§ What is expected: Render the entries from the line containing "Given: Open the 4,366 tweet count bubble" through the line containing "coord(54,348)" as a numbered list, omitting blank lines and leaving out the pictures.

═══ Working data ═══

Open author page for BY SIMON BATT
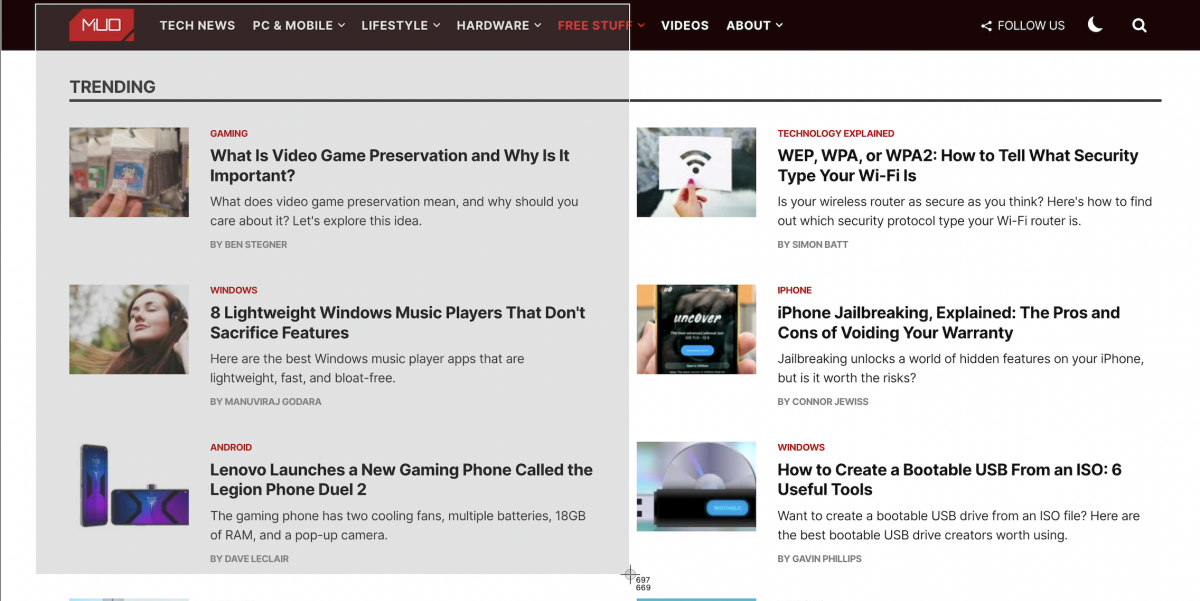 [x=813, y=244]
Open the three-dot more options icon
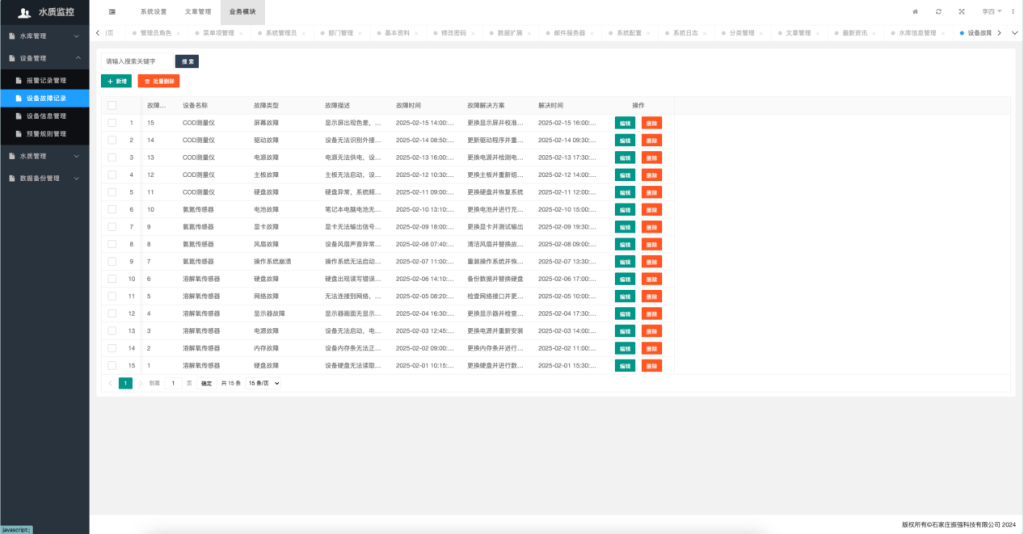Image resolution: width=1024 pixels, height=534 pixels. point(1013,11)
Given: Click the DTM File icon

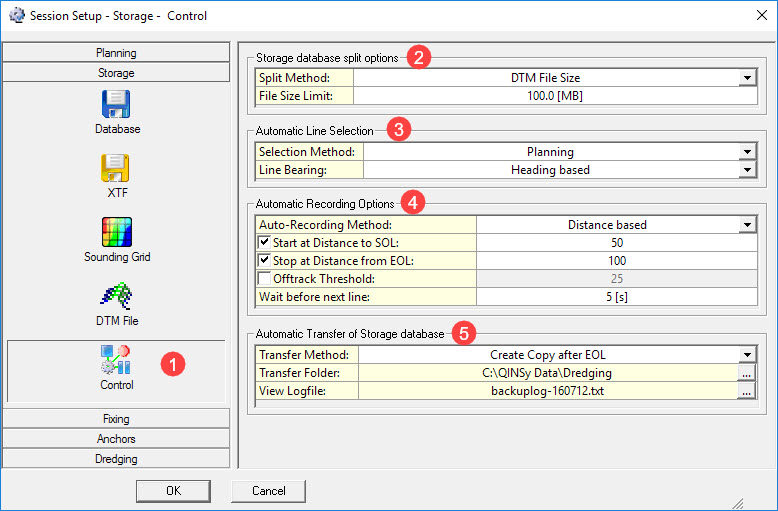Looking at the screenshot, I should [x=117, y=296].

═══
═══ Working data ═══

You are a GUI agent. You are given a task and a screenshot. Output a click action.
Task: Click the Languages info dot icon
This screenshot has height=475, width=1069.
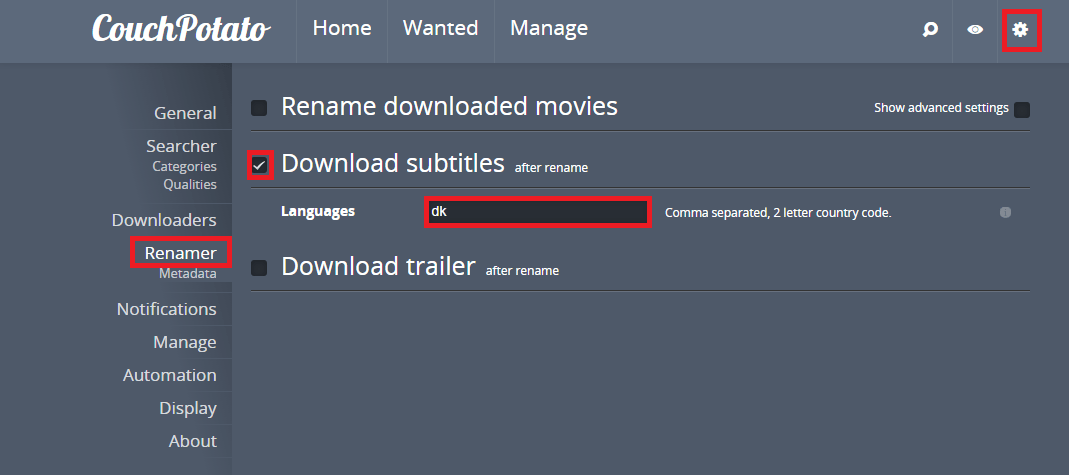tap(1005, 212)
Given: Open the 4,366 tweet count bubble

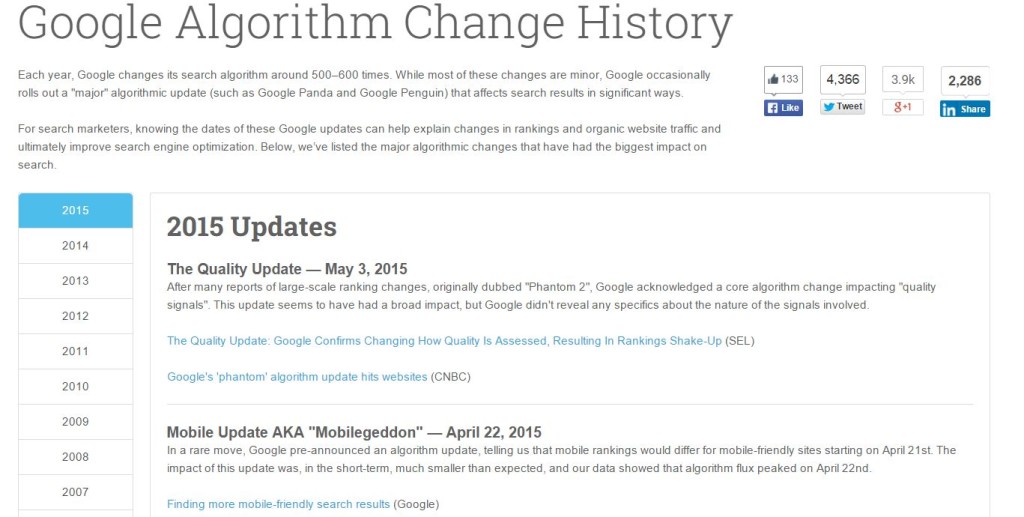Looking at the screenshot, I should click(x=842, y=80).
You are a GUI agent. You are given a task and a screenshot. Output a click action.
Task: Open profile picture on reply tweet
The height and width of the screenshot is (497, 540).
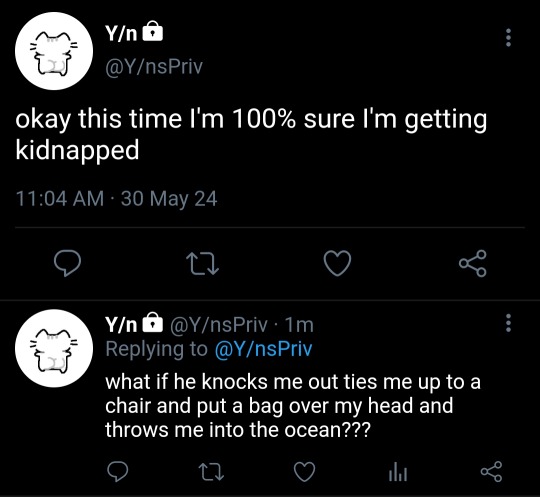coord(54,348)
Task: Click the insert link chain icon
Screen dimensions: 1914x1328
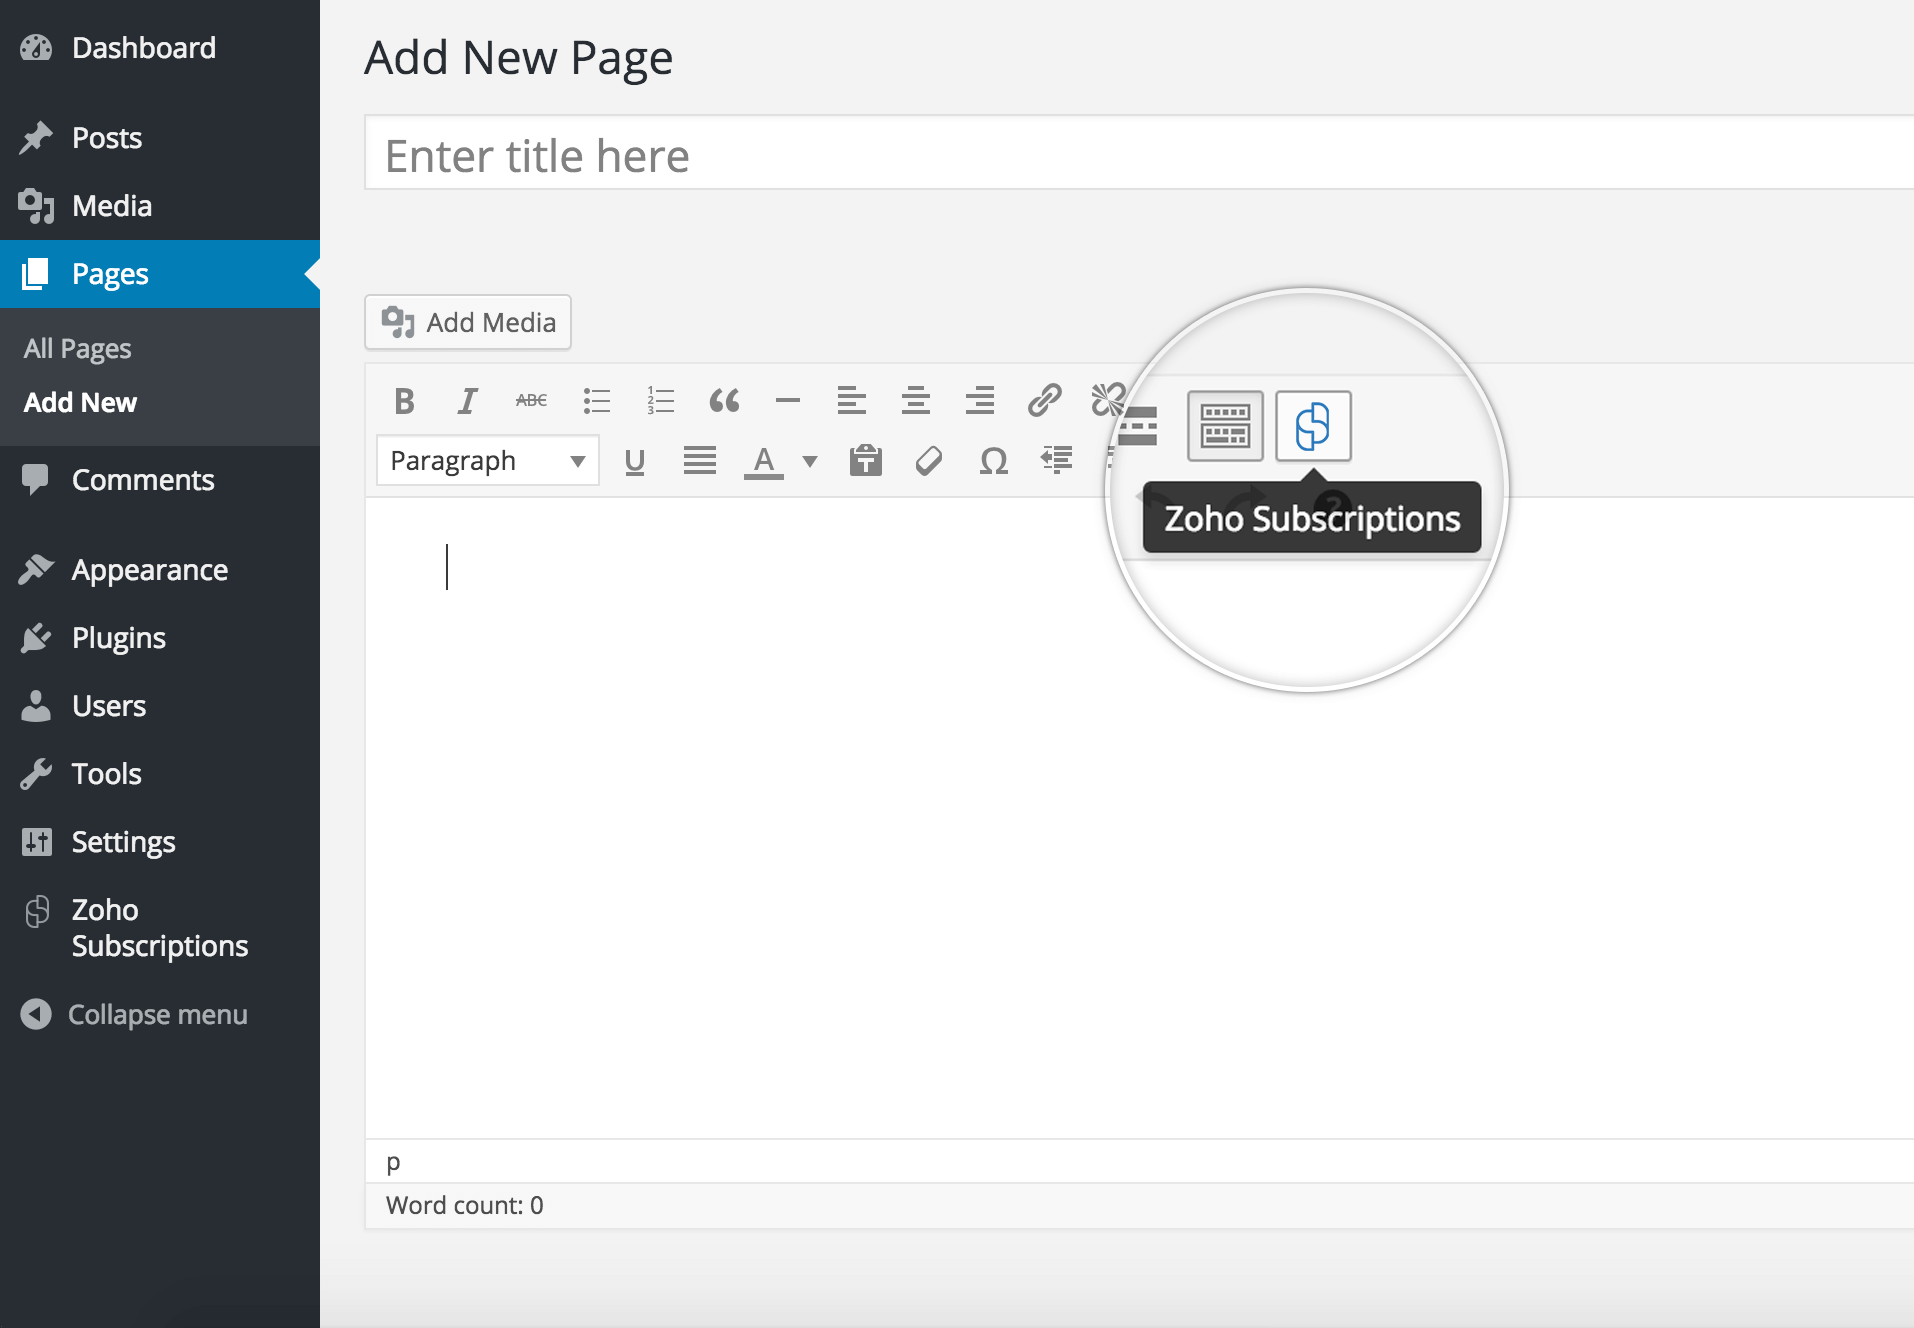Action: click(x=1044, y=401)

═══

§ Expected answer:
1. Given: Open the 4,366 tweet count bubble
2. Looking at the screenshot, I should click(x=842, y=80).
3. You are a GUI agent. You are given a task and a screenshot. Output a click action.
4. Task: Open profile picture on reply tweet
5. The height and width of the screenshot is (497, 540).
6. coord(54,348)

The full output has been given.